I recently realized that the label “biological psychology” is quite popular among some psychologists, including at my university. For example, there are core courses, journals, and textbooks with that name. “Biological psychology” is used as roughly synonymous with “behavioral neuroscience,” which is another label popular in the same circles and explicitly refers to a subset of neuroscience simpliciter. In light of the received view in philosophy of mind (at least since the 1970s) that psychology is autonomous from and irreducible to neuroscience, I find it intriguing that some psychologists equate their discipline with (as subset of) neuroscience.
Question: does anyone know when, where, how, and why these labels (“biological psychology”, “behavioral neuroscience”) originated?
It seems to me that both “biological psychology” and “behavioral neuroscience” are roughly synonymous with the earlier term “physiological psychology”. For example, see these old textbooks:
C. T. Morgan, PHYSIOLOGICAL PSYCHOLOGY,
McGraw-Hill, 1943
G. L. Freeman, PHYSIOLOGICAL PSYCHOLOGY,
D. Van Nostrand, 1948
According to Freeman, “The term *physiological psychology was first used by Wundt to distinguish certain laboratory investigations of human activity from the more common armchair philosophising of his day.”
Thanks, Arnold.

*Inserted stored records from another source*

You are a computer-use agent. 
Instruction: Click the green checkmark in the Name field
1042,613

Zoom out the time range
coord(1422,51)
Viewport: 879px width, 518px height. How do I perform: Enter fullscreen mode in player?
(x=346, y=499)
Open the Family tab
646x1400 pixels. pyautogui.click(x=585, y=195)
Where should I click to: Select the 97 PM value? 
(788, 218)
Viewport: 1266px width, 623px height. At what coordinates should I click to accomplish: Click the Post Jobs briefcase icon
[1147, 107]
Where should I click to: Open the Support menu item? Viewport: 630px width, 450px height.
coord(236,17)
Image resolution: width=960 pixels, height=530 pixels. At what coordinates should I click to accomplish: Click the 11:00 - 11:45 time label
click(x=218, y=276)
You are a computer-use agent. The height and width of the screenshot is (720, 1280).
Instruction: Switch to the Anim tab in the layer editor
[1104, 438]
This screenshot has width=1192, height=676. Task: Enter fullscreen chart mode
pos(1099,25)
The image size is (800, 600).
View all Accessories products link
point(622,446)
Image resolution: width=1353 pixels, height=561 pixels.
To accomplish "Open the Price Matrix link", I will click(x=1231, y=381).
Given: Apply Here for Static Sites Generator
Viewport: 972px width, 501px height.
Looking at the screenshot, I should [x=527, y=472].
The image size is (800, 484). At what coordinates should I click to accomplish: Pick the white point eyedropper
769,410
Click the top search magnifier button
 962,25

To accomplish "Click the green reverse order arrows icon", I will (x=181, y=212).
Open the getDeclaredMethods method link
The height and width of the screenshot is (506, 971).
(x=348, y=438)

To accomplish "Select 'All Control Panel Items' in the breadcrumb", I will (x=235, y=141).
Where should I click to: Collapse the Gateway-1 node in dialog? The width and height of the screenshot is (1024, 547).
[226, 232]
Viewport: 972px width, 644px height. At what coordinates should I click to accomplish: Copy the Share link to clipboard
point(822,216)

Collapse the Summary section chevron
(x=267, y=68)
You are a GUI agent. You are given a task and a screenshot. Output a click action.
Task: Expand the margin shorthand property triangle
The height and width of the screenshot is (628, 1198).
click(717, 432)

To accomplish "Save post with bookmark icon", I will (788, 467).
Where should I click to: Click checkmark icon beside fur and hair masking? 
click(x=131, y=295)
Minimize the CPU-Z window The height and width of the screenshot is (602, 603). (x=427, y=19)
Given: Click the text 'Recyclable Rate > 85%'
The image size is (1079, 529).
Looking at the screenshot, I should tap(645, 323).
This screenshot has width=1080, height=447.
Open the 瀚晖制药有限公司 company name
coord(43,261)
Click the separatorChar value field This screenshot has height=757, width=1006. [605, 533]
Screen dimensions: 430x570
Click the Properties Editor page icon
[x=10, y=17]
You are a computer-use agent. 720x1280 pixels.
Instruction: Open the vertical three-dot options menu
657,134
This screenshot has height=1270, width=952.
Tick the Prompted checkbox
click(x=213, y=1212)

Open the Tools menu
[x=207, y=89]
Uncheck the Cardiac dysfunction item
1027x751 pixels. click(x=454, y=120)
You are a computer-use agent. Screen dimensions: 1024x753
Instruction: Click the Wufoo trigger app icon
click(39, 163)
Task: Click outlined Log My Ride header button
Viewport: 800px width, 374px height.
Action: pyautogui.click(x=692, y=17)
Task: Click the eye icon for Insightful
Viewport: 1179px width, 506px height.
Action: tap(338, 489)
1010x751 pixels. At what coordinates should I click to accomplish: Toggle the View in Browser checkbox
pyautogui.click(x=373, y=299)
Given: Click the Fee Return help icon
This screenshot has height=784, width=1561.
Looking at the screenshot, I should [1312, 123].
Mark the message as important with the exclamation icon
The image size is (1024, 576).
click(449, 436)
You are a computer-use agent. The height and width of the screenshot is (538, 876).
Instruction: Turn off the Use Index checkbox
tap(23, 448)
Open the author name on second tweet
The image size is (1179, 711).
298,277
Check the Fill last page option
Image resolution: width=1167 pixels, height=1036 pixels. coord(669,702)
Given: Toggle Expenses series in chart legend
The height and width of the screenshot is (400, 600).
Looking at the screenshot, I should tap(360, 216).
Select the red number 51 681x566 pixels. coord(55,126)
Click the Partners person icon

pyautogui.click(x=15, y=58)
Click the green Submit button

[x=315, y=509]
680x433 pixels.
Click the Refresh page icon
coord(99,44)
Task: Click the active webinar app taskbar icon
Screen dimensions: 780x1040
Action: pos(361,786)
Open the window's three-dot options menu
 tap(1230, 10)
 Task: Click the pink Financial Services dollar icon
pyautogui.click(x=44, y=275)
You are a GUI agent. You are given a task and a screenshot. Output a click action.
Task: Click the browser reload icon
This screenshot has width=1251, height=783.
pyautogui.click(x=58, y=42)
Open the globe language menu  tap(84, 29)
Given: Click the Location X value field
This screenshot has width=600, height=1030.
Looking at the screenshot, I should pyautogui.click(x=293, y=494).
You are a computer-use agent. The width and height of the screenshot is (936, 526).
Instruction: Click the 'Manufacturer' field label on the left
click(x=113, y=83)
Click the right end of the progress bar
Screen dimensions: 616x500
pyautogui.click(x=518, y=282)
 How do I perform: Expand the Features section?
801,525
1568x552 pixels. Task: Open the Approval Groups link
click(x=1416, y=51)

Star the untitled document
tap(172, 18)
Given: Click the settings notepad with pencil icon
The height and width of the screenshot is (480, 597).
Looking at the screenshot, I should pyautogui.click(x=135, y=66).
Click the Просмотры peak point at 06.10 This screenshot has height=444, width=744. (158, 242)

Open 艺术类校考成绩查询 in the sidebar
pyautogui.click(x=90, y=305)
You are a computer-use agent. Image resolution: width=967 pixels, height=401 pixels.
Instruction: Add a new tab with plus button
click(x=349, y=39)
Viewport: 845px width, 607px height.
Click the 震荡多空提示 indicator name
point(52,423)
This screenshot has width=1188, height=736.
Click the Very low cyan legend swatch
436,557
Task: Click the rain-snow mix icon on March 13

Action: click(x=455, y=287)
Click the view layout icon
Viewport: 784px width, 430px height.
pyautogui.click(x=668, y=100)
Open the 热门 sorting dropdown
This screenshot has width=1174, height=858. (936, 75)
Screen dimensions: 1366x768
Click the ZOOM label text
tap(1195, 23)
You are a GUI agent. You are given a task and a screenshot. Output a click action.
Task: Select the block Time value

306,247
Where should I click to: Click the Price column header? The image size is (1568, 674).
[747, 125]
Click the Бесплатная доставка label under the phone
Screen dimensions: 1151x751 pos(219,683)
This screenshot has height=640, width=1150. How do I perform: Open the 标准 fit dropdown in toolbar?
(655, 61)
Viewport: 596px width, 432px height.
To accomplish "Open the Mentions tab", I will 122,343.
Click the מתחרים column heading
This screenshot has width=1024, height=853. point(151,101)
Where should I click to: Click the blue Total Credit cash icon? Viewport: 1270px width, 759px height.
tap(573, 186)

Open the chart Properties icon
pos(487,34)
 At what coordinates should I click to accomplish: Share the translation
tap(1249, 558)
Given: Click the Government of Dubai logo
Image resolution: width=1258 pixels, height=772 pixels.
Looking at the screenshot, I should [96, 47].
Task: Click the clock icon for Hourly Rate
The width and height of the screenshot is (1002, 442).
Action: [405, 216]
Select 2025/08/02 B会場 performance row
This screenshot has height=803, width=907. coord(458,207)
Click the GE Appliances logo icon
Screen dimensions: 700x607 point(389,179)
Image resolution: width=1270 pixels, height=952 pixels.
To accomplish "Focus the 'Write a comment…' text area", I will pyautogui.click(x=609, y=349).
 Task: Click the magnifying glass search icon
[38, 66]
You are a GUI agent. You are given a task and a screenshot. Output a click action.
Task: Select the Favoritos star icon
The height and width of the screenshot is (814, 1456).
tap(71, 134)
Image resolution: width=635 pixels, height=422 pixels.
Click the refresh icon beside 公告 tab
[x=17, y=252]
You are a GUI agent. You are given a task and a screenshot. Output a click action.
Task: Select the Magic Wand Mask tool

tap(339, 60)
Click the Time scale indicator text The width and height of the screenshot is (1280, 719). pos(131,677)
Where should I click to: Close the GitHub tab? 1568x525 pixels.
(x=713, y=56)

I agree and would love to know whether there is historical continuity between “physiological psychology” and “biological psychology”/”behavioral neuroscience”. Are the two latter labels replacements for the former? If so, the reason for the shift might simply be to find terms that seem more palatable to modern psychologists (especially with the rise of “neuroscience”). Still, I’d be curious to know more about who made this shift, when, and why.
Hi Gualtiero,
I think the rise of “neuroscience” had much to do with the shift in terminology. I think the shift to “behavioral neuroscience” was progressively more common after 1969 following the establishment of The Society for Neuroscience (SfNS). If you look at the membership lists you’ll see that many psychologists joined the SfNS in succeeding years.
very interesting; thanks!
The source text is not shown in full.